An employer cannot normally take action against its employees for what they do on their own computers at home, provided their activities don’t damage the employer’s reputation.

But the case of Gosden v Lifeline Project highlights that employees can be disciplined for their private use of email outside the workplace where there is potential for the employer’s reputation to be harmed. Mr Gosden’s employer places employees to work in prisons. He was dismissed for sending a racist and sexist email from his home computer to his colleague’s home computer, outside of working hours. The colleague was employed directly by the prison and as such, was a client of Lifeline Project. The email was headed “It is your duty to pass this on!” The email was forwarded on and eventually reached the prison’s computer system. The Tribunal found that Mr Gosden’s eventual dismissal was fair. It was reasonable for Lifeline Project to consider the forwarding of the offensive email to a client as potentially harmful to its reputation. Mr Gosden had not expressed the email to be private and in fact it was likely to be passed on and to cause harm to Lifeline Project’s reputation with its client. The Tribunal did not focus so much whether or not Mr Gosden intended the email to be passed on; but that he had no control over whether or not it would be, or where it would end up, which was likely to cause harm to his employer in light of the offensive nature of the email.

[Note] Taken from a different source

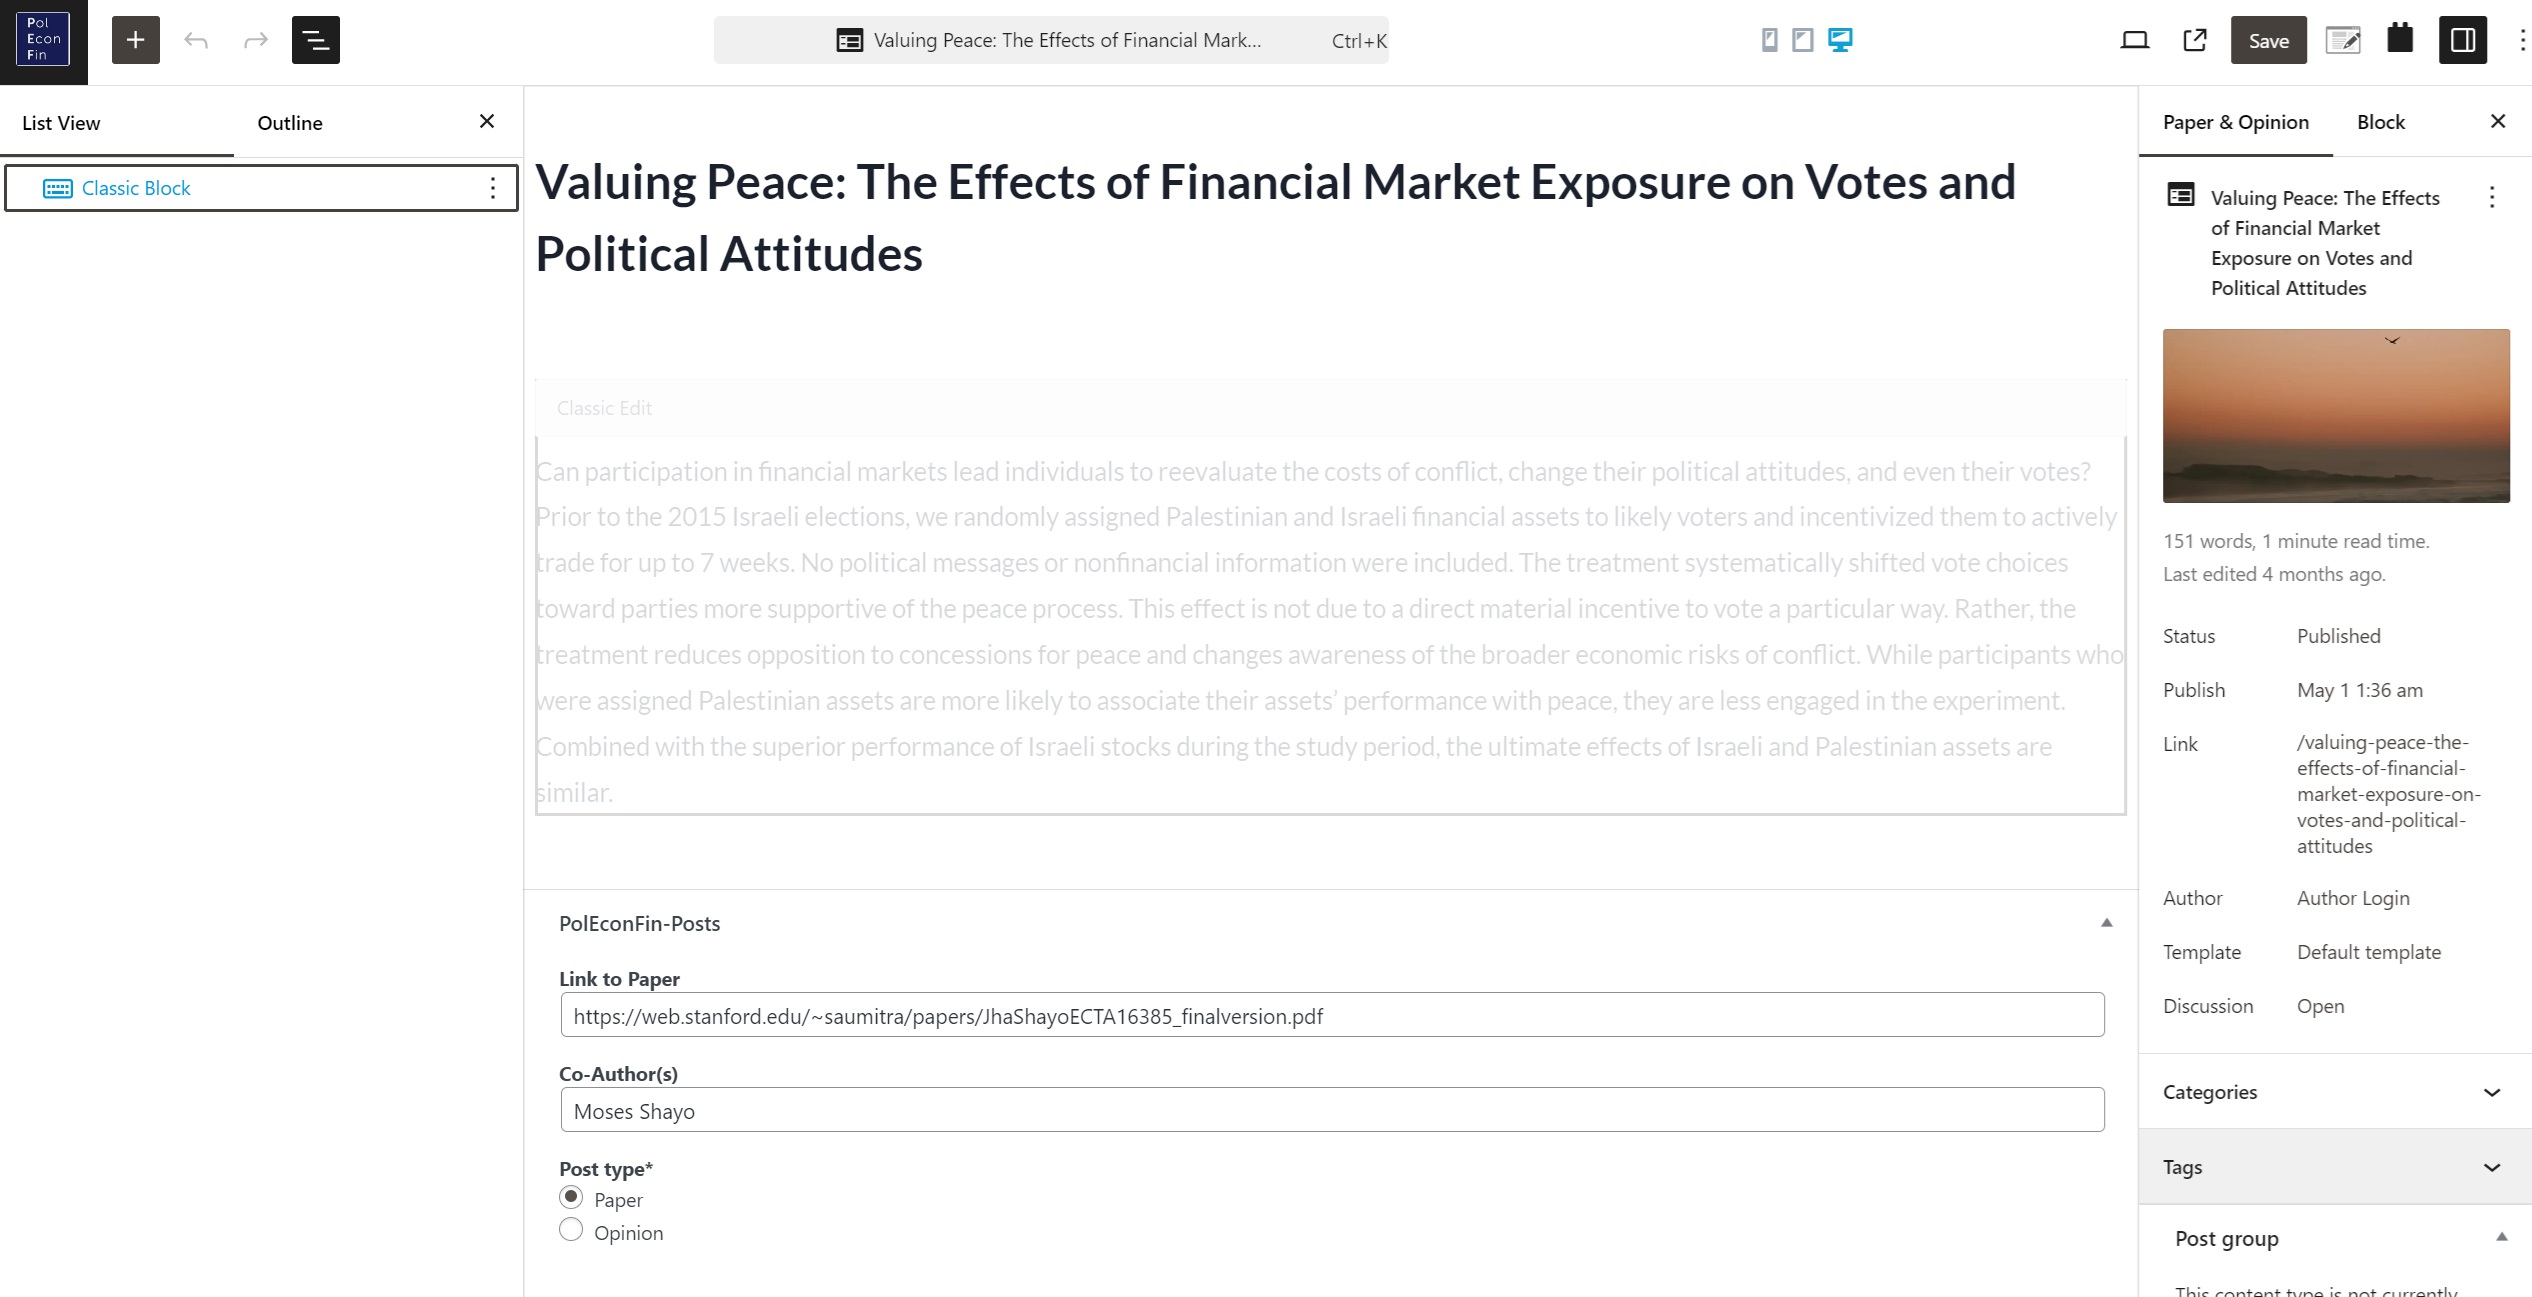Open Classic Block options three-dot menu

click(493, 188)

Making derogatory comments about employer on Facebook which only friends could see 

It is particularly evident that an employee’s conduct may damage his employer’s reputation by his use of social media.  In the case of Crisp v Apple Retail, the Tribunal found that Mr Crisp was fairly dismissed by the well-known technology brand for making derogatory comments about Apple’s products on Facebook, even though only his personal friends could see the comments. In reaching its decision, the Tribunal considered it relevant that Apple placed a lot of importance on its brand image, stating in its employee policies and training materials that protecting its image was a “core value”, and had highlighted that making derogatory comments in social media was likely to constitute gross misconduct. The Tribunal held that it was also relevant that Mr Crisp had no control over his Facebook page, as he could not control whether his comments would be passed on or shared by others.

Conversely in Whitham v Club 24 the Tribunal found that the dismissal of an employee for making derogatory comments about her employer on Facebook outside working hours was unfair. The Tribunal considered it relevant that the comments were “relatively minor”, and that there was no suggestion or evidence that the employer’s reputation or relationships with clients had been affected as a result of them.

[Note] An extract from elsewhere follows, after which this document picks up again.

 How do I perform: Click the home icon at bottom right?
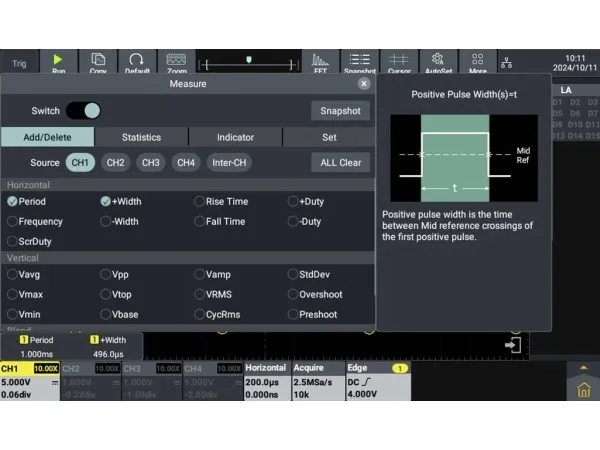coord(583,390)
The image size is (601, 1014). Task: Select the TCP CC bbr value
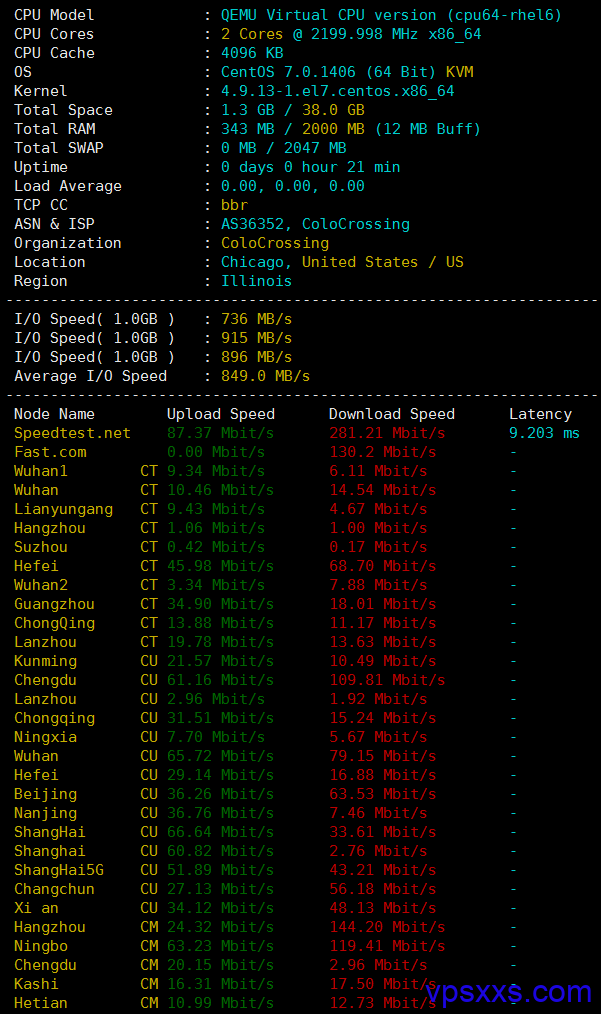click(234, 205)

Affects ability to do the job?

In one issue reported in the media, art teacher Joanne Salley resigned from the school where she taught when topless photos of her came to light and were circulated by pupils. An art colleague had asked Ms Salley if she would model for some photographs one weekend. A student  discovered the USB stick and shared the photos with other pupils, which presumably made it difficult for Ms Salley to continue teaching there.

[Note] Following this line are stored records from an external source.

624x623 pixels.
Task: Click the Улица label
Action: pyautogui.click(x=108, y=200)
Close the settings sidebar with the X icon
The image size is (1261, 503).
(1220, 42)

Bringing employer into disrepute

The careers of former Cardiff City manager Malcky Mackay and his former colleague Iain Moody are  in jeopardy after evidence came to light that the pair had exchanged numerous racist, sexist and homophobic text messages.  It is likely that their careers in professional football are over.

Advice to employers

It is clear that an employer can fairly dismiss an employee for their conduct outside the workplace. To ensure that such a dismissal is fair, the employer must of course follow a fair procedure, as with any other dismissal. This will include carrying out a reasonable investigation. It should also avoid a knee-jerk reaction to the misconduct but should establish prior to the dismissal what the consequences of the employee’s actions are; such as damage to its reputation or to its brand, or breach of the employer’s policies.

Disciplinary and equal opportunities policies should give detailed examples of what constitutes gross misconduct and should be tailored to the business of the employer and of its clients where possible and appropriate. Employers should consider adding references to actions on social media in their internal policies.